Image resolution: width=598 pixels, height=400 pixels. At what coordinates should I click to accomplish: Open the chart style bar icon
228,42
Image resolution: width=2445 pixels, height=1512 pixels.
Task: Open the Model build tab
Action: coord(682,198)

##########

Required work » Recast the lines above as a numbered list, omitting any blank lines.

The result »
1. Image resolution: width=598 pixels, height=400 pixels. At what coordinates should I click to accomplish: Open the chart style bar icon
2. 228,42
3. Image resolution: width=2445 pixels, height=1512 pixels.
4. Task: Open the Model build tab
5. Action: coord(682,198)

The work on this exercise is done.